Directions for this task
According to the concert review below, at what venue does Gelb play the first night of his UK tour?
-- Text block start --
He's with nine of these on the first night of his UK tour, at Bristol's Trinity Centre. The fact that's it's a converted ecclesiastical church is apt. Gelb sports a grey trilby over his greying iron locks. Think Pulp Fiction, Tucson, Arizona-style, and replace gun with guitar.
The choir file in and Gelb launches into "Love Knows (No Borders)", the languid blues riff and his somnolent delivery contrasting beautifully with the gospel voices. He's joined variously by bass, slide guitar, drums, and Hammond organ, but the focal point is always the dynamic between beauty and beast, or as Gelb himself puts it, combining "the muck I make with the dizzying effect of the glorious sound [the choir] makes."
"Paradise Here Abouts", with its shuffling beat and Canned Heat-style blues lick, sounds far more cohesive live. The mix is inspired. "Are you longing for infiltration somewhere under the radar in the tarnation..." Gelb's voice is somewhere between Dylan's off-tune drawl and Tom Waits's gargled witticism.
-- Text block end --
-- Record extracts start --
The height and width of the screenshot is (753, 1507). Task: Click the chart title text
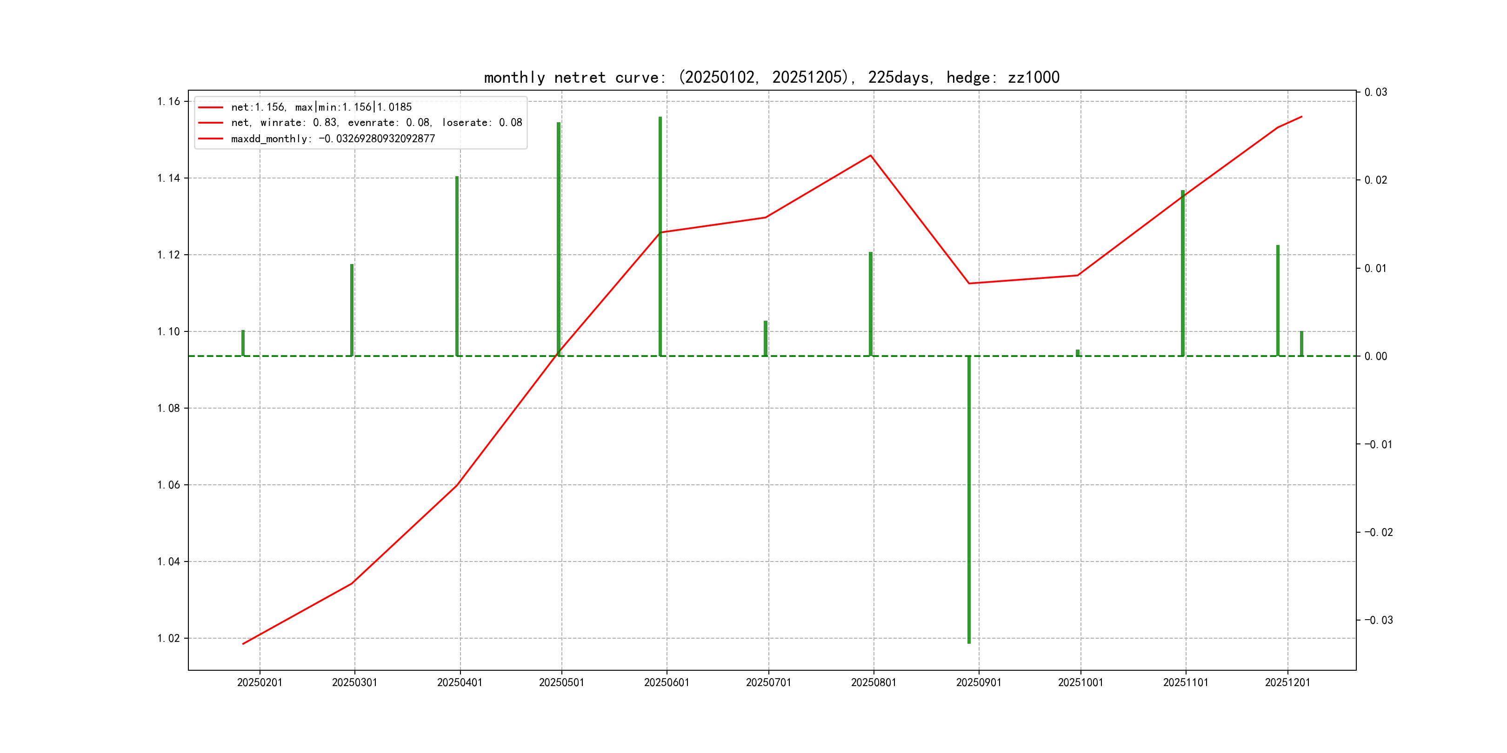(771, 77)
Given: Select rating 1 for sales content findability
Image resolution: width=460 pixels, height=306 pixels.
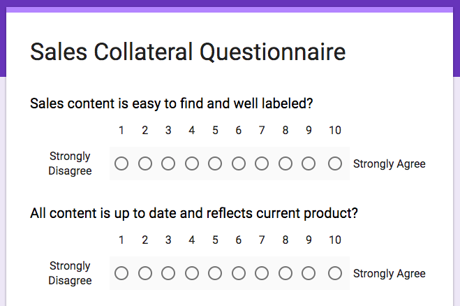Looking at the screenshot, I should [x=121, y=163].
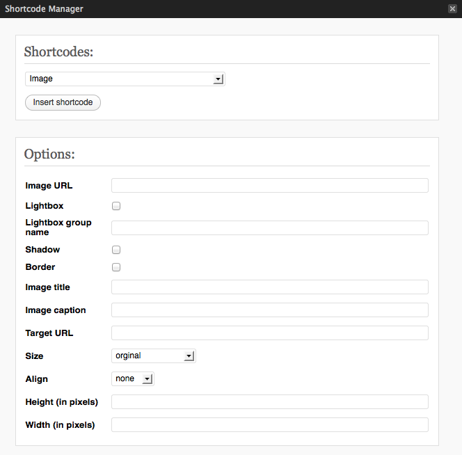Expand the Size dropdown showing orginal
The width and height of the screenshot is (462, 455).
(154, 356)
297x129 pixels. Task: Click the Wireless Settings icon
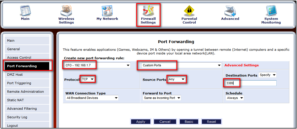pos(66,11)
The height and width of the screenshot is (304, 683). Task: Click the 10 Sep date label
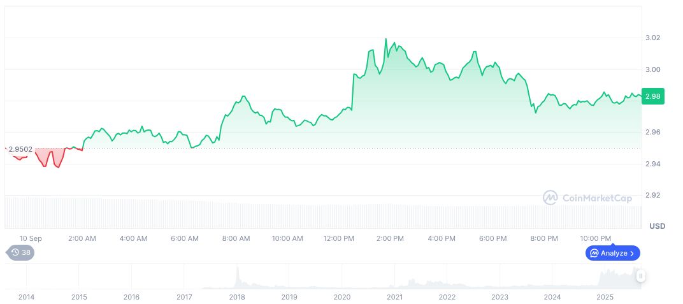31,238
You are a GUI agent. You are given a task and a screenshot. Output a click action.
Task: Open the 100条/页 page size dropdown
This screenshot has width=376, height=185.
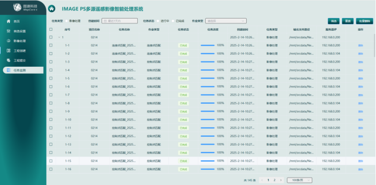tap(299, 180)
-- Record extracts end --
Answer for this exercise
Bristol's Trinity Centre.